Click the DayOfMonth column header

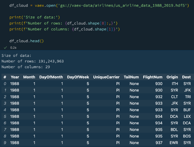pyautogui.click(x=51, y=77)
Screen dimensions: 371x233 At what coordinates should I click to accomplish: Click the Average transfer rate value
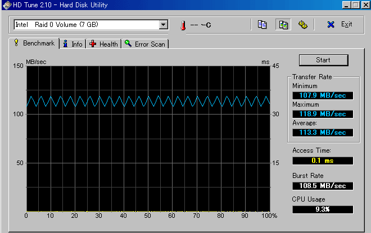323,133
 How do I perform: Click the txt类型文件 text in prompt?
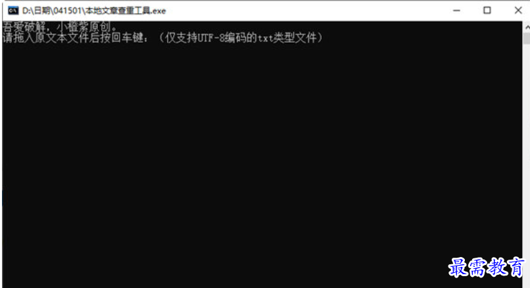[x=287, y=38]
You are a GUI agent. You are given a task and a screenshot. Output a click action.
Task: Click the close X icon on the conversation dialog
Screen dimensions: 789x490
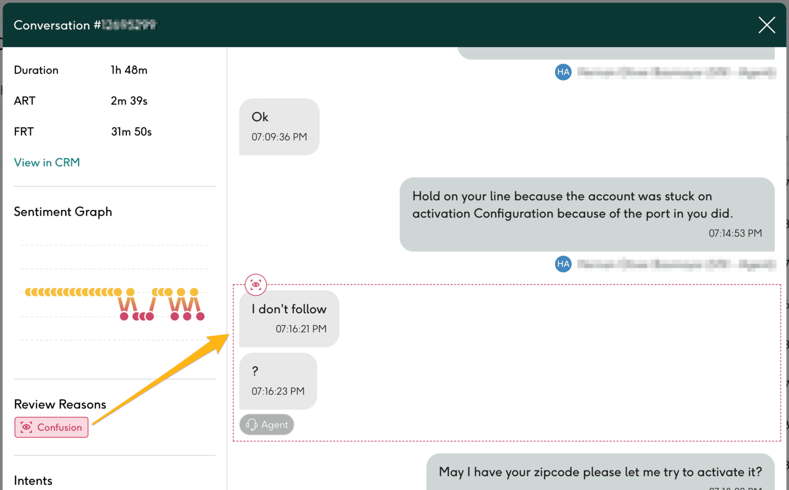766,25
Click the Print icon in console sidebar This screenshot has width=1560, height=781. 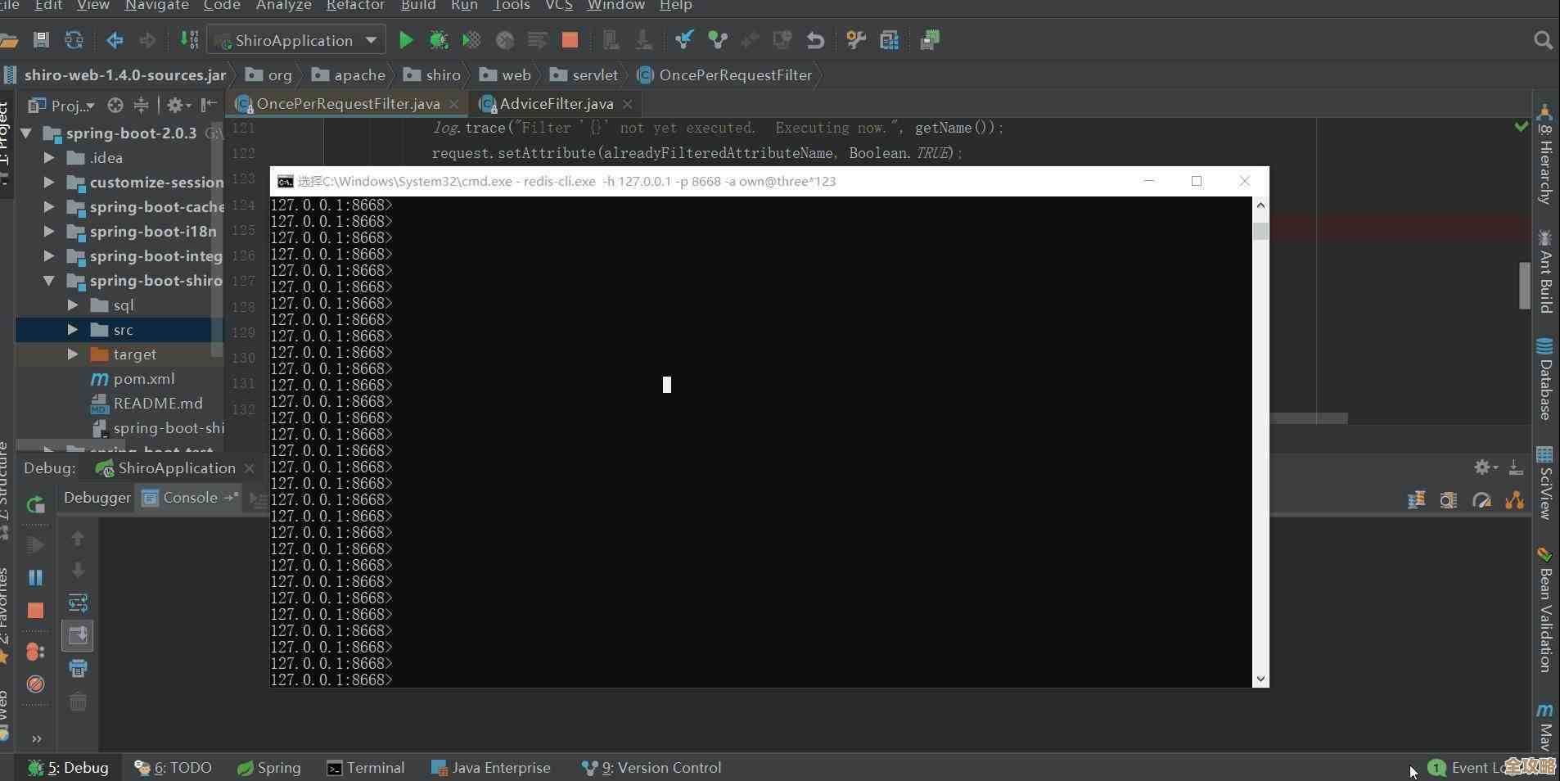click(x=79, y=669)
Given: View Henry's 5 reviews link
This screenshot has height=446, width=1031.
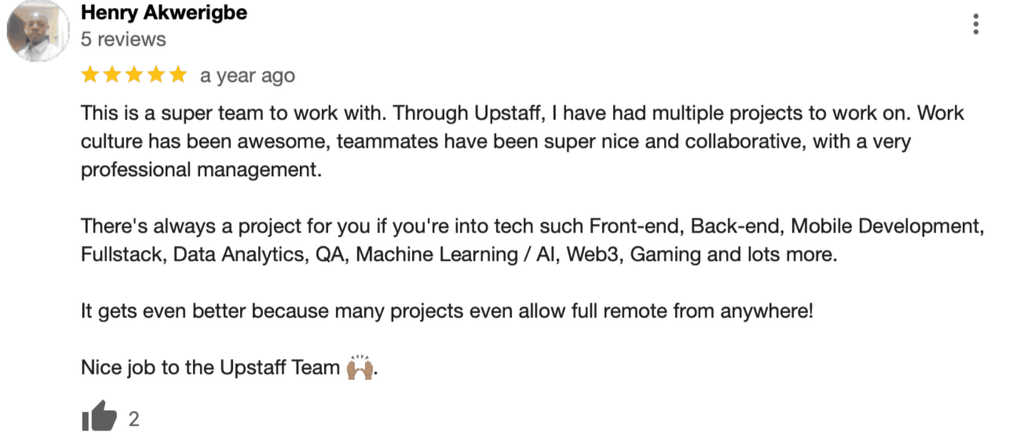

+---+

## Task to carry out
State how many lines of the records above contain the word "dimensions". Give only the number.

## Output of the task
2